Bacterial initiator methionyl tRNA (Met-tRNA) is modified by methionyl tRNA formyltransferase (FMT) to produce formyl-methionyl tRNA (F-Met-tRNA). The formyl methionine (f-met) is then incorporated at the N-termini of newly synthesized polypeptides (F-Met-Polypeptide). Polypeptide deformylase (PDF or Def) then deformylates primary translation products to produce N-methionyl polypeptides (Met-Polypepide). Most intracellular proteins are further processed by methionine amino peptidase (MAP) to yield the mature peptide (or polypeptide) and free methionine (Met), which is recycled. PDF and MAP are both essential for bacterial growth, and PDF is required for MAP activity. This series of reactions is referred to as the methionine cycle (FIG. 1).
To date, polypeptide deformylase homologous genes have been found in bacteria, in chloroplast-containing plants, in mice and in humans. The plant proteins are nuclear encoded but appear to carry a chloroplast localisation signal. This is consistent with the observation that chloroplast RNA and protein synthesis processes are highly similar to those of eubacteria. While there is limited information on protein expression of mammalian PDF gene homologs (Bayer Aktiengesellschaft, Pat. WO2001/42431), no functional role for such proteins has been demonstrated to date (Meinnel, T., Parasitology Today 16(4), 165-168, 2000).
Polypeptide deformylase is found in all eubacteria for which high coverage genomic sequence information is available. Sequence diversity among PDF homologs is high, with as little as 20% identity between distantly related sequences. However, conservation around the active site is very high, with several completely conserved residues, including one cysteine and two histidines which are required to coordinate the active site metal (Meinnel, T. et al, 1997, Journal of Molecular Biology, 267, 749-761).
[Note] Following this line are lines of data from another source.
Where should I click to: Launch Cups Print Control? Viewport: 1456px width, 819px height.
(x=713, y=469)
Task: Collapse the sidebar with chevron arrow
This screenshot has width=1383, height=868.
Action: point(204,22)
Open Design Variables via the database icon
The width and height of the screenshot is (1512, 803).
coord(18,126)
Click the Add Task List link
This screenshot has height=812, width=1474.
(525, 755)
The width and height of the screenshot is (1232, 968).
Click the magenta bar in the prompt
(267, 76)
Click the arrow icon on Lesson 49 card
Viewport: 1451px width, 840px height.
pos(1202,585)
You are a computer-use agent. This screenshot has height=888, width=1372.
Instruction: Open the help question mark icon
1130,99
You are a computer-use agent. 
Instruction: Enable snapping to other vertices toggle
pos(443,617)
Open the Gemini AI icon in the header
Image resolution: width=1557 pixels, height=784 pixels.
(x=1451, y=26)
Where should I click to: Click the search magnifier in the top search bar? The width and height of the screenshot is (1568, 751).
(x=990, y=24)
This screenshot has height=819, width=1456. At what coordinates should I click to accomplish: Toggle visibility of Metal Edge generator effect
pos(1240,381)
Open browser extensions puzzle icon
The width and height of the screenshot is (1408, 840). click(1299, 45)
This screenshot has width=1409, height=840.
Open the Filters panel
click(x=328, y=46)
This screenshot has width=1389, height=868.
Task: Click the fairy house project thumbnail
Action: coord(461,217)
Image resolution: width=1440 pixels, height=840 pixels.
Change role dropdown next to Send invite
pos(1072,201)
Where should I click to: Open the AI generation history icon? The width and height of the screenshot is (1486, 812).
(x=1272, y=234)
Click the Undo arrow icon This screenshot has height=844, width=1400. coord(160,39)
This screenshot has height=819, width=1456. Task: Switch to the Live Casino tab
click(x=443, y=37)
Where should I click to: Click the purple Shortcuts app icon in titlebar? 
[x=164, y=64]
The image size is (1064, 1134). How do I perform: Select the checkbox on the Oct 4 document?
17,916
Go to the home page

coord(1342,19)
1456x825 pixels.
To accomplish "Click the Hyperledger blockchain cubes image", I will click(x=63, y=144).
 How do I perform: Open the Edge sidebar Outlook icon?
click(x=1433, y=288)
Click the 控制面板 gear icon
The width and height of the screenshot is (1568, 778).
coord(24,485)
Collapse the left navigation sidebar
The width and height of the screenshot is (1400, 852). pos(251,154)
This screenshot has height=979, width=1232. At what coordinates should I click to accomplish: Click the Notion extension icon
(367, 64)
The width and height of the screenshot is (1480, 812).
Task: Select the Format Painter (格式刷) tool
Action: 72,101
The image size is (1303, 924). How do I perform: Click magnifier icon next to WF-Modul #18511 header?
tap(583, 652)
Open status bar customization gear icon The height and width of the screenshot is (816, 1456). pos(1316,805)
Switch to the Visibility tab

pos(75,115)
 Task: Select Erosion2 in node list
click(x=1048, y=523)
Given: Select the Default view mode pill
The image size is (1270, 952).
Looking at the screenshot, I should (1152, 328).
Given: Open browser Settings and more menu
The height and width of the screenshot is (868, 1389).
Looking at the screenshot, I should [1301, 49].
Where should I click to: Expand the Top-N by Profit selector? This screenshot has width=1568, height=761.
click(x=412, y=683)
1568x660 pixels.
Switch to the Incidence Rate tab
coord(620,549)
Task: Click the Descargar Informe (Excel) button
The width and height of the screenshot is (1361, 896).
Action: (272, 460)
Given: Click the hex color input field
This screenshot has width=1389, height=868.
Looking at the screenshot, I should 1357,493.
PDF is recognized to be an attractive anti-bacterial target, as this enzyme has been demonstrated to be essential for bacterial growth in vitro (Mazel, D. et al, EMBO J. 13 (4), 914-923, 1994), is not believed to be involved in eukaryotic protein synthesis (Rajagopalan et al, J. Am. Chem. Soc. 119, 12418-12419, 1997), and is universally conserved in prokaryotes (Kozak, M., Microbiol. Rev. 47, 1-45, 1983). Therefore PDF inhibitors can potentially serve as broad spectrum anti-bacterial agents.